Create a transfer with submission documentation¶
You can pre-structure a transfer to denote which files are the digital objects targetted for preservation and which objects are metadata or submission documentation about those objects. Submission documentation may include donor forms, transfer documentation, etc.
See also
Important
Please do not include submission documentation that has non-standard characters in the filename, as submission documentation names are not sanitized. Any filenames other than plain ASCII names may cause errors in processing.
- Before starting your transfer in Archivematica, create a directory within
your intended transfer directory called
metadata
. - Within the
metadata
directory, create another directory calledsubmissionDocumentation
(must be in camel-case, exactly as shown). Example directory structure:
/transferDirectoryExample
file1.jpg
file2.jpg
etc.
/metadata
/submissionDocumentation
donor-file.txt
etc.
The top level directory can also contain subdirectories if you wish.
- Start your transfer in Archivematica as described above.
Note
In previous versions of Archivematica, it was necessary to create an
objects
directory for the digital objects which are the preservation
target. This is now optional. Archivematica will automatically create
an objects directory if one does not already exist.
This workflow can be combined with other pre-structured transfer workflows, such as Manual normalization and Digitized output.
Create a transfer with existing checksums¶
You can include checksums with your transfer if you have them. Archivematica will verify .md5, .sha1 and .sha256 checksums in the Verify checksums micro- service during the Transfer workflow in the dashboard.
- Create a directory called
metadata
within your transfer directory. - Place the checksum file within the metadata directory.

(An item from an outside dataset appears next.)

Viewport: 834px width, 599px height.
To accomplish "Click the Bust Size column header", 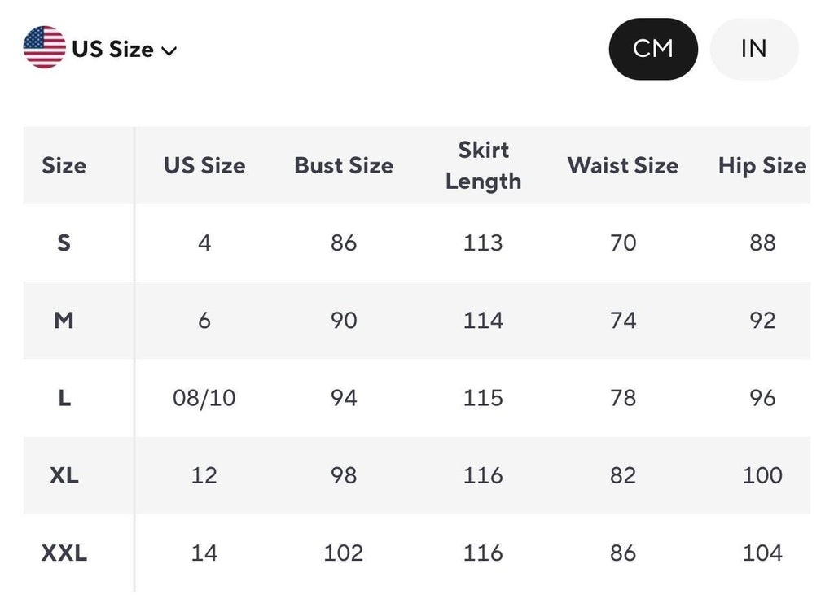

Your checksums should be contained in a single text file named in the following way: checksum.md5, checksum.sha1 or checksum.sha256.
- Begin your standard transfer in the Archivematica dashboard interface.
- If your checksum check fails, this micro-service will show an error. The
micro-service line will turn red. The log for this is sent to the
/logs
folder of the transfer.
Format identification¶
Archivematica’s default is to allow the user to choose identification options to base normalization actions upon during transfer and then use those results to base normalization upon in ingest. However, you can set your preconfiguration options to allow for the opposite (skip at transfer and identify before normalization) or for both transfer and ingest to allow for user choice in the dashboard.
Artefactual included the ability to skip identification at transfer and/or to change identification tool before normalization mainly to allow for the possibility that content in the transfer backlog may contain formats for which there are not currently entries in the Format Policy Registry (FPR). While the transfers are in the backlog, you can add rules that allow for the format(s) not identified or identifiable at time of transfer to the FPR so that, when they are processed through ingest, all formats will be identified and normalization attempted based on those identifications.
There may be other use case scenarios in the future that this configuration flexibility facilitates. In general, we aim to include as much flexibility as possible when it comes to workflow choices so that the archivist is as central as possible to AIP and DIP processing rather than hardcoding and automating so much that the archivist is left less influence on ingest.
Format identification is logged as a PREMIS event in the METS.xml using the results of running whichever tool chosen during processing.
Extract packages¶
If you adjust your processing configuration settings, Archivematica will stop after format identification and allow you to extract any packages in your transfer. Additionally, you can decide whether you would like to keep the package with the extracted objects or not.